3.3 KT和BA對(duì)腋芽萌發(fā)和伸長(zhǎng)的影響

組織培養(yǎng)中常用的細(xì)胞分裂素有6-BA、KT和ZT，對(duì)梅花的增殖有不同的效果。從鐵骨紅試管苗增殖培養(yǎng)的結(jié)果看，6-BA和ZT優(yōu)于KT，而且增殖系數(shù)差異顯著。但增殖培養(yǎng)基中不添加IAA、IBA或NAA等生長(zhǎng)素，增殖芽的伸長(zhǎng)生長(zhǎng)慢，影響試管苗正常生長(zhǎng)。細(xì)胞分裂素濃度過(guò)高，增殖芽數(shù)量雖然明顯增加，但多呈叢生狀，莖難以伸長(zhǎng)，且生長(zhǎng)細(xì)弱，葉小且葉色異常，甚至出現(xiàn)玻璃化苗[12]。為克服增殖苗生長(zhǎng)瘦弱，不得不采用壯苗培養(yǎng)基[7]。

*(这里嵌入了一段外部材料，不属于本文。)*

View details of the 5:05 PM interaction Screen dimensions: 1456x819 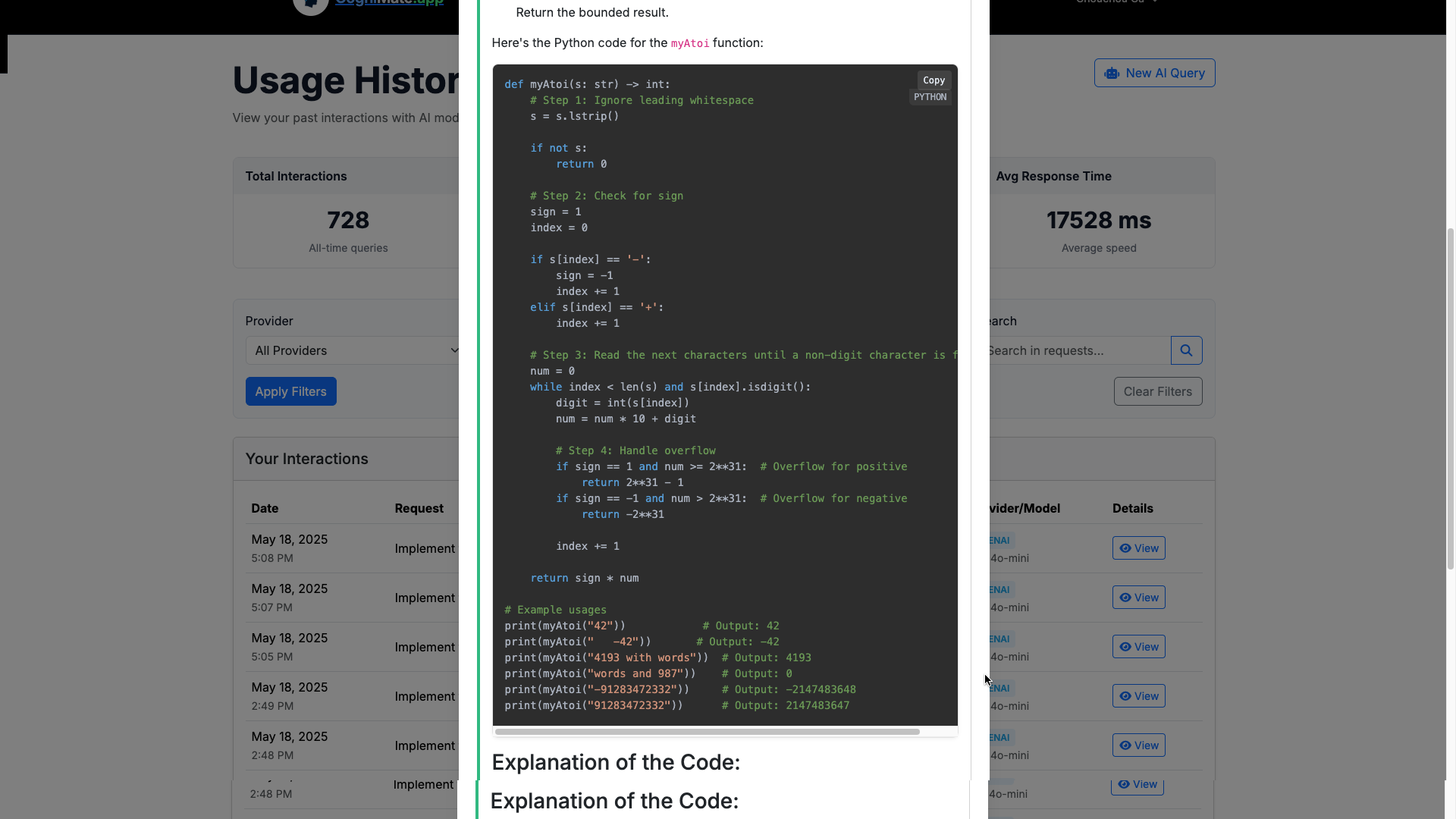tap(1139, 646)
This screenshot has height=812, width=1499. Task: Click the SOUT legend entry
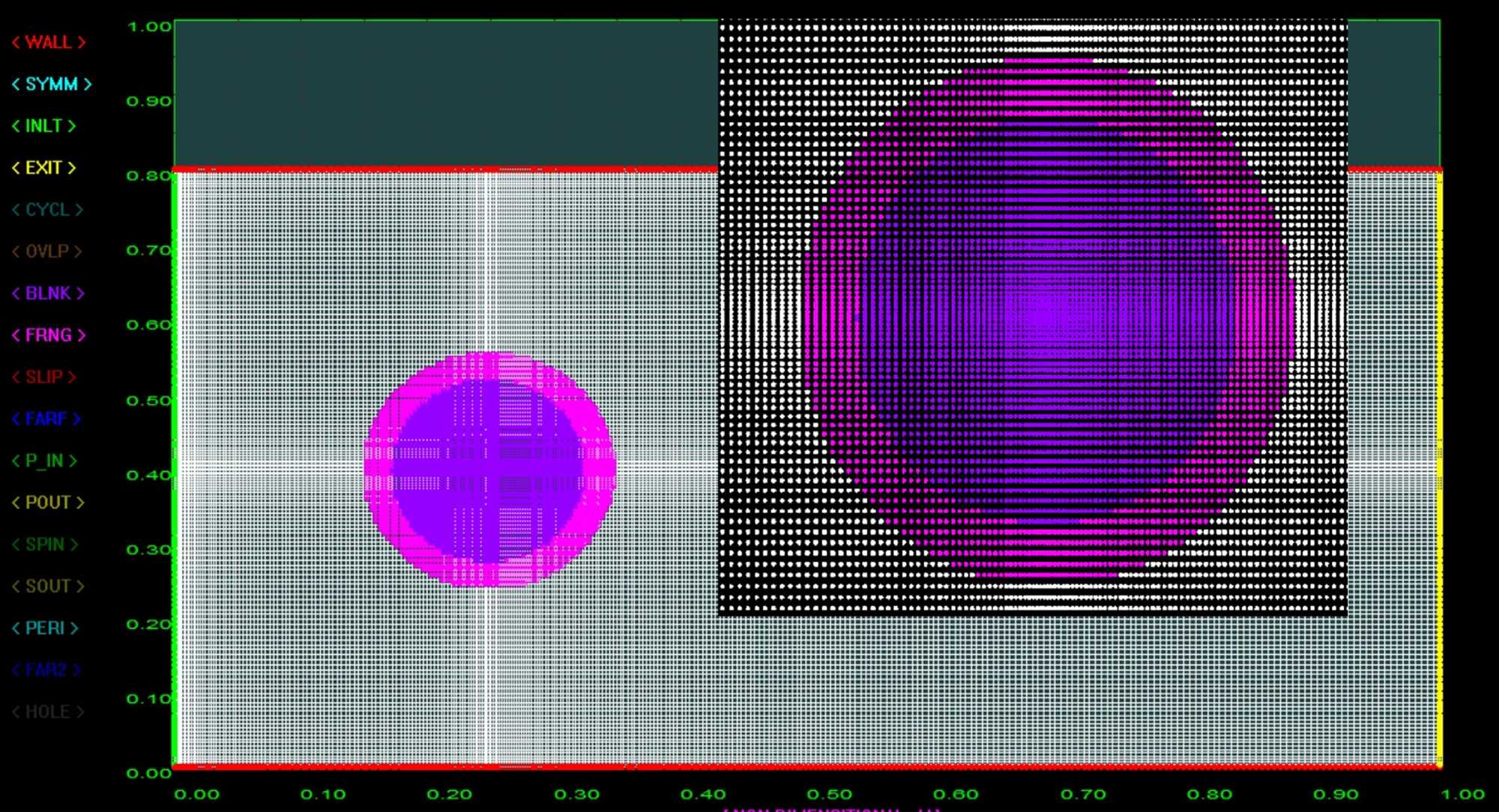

本試驗(yàn)在小綠萼腋芽增殖培養(yǎng)中所選用的3個(gè)6-BA濃度中，最適的濃度為0.5 mg/L，在添加此濃度6-BA的培養(yǎng)基中，不僅增殖系數(shù)最大，且叢生芽平均伸長(zhǎng)長(zhǎng)度也較大，當(dāng)6-BA濃度提高到1.0 mg/L，雖然產(chǎn)生了大量的叢生芽，但是繼代培養(yǎng)時(shí)叢生芽往往發(fā)生嚴(yán)重的褐化和黃化，漸漸死亡，同時(shí)玻璃化或畸形現(xiàn)象也逐漸加強(qiáng)，因此，在增殖培養(yǎng)中6-BA的濃度選定為0.5 mg/L。

3.4 浸漬法對(duì)生根培養(yǎng)的影響

在誘導(dǎo)梅試管苗生根時(shí)，既有單獨(dú)使用IBA或NAA的報(bào)道，也有同時(shí)使用IBA和NAA的報(bào)道[1，4，6，11]。Harada 等在研究生長(zhǎng)素對(duì)Nanko試管苗生根影響時(shí)發(fā)現(xiàn)，高濃度的IBA（1～2 mg/L）或NAA（0.9～1.9 mg/L）容易使試管苗基部形成愈傷，本試驗(yàn)在生根培養(yǎng)基中添加0.5 mg/L也易導(dǎo)致小綠萼試管苗形成大團(tuán)愈傷。呂英民等在進(jìn)行鐵骨紅試管苗生根培養(yǎng)時(shí)，觀察到生長(zhǎng)素種類(lèi)對(duì)生根影響顯著，其中NAA生根率較高，并且試管苗須根較多，但是根系比較細(xì)弱;添加IBA的試管苗根比較粗壯，但是根系較少;同時(shí)使用2種植物生長(zhǎng)調(diào)節(jié)劑時(shí)不僅發(fā)根多，而且生長(zhǎng)粗壯。但在本試驗(yàn)中，IBA和NAA同時(shí)使用雖然生根數(shù)和生根率較單獨(dú)使用有所增加，但生根率偏低，而用200 mg/L IBA浸漬試管苗后培養(yǎng)于 1/2QL，其生根率可達(dá)80%，且平均生根數(shù)有顯著增加，此結(jié)果與新疆野生巴旦杏的生根試驗(yàn)相似[13]，其試管苗用 100 mg/L IBA浸漬處理60 min后轉(zhuǎn)入1/2MS培養(yǎng)基中培養(yǎng)，暗培2周后生根率可達(dá)100%。

參考文獻(xiàn)：

[1]Harada H，Murai Y. Micropropagation of Prunus mume[J]. Plant Cell Tissue and Organ Culture，1996，46（3）：265-267.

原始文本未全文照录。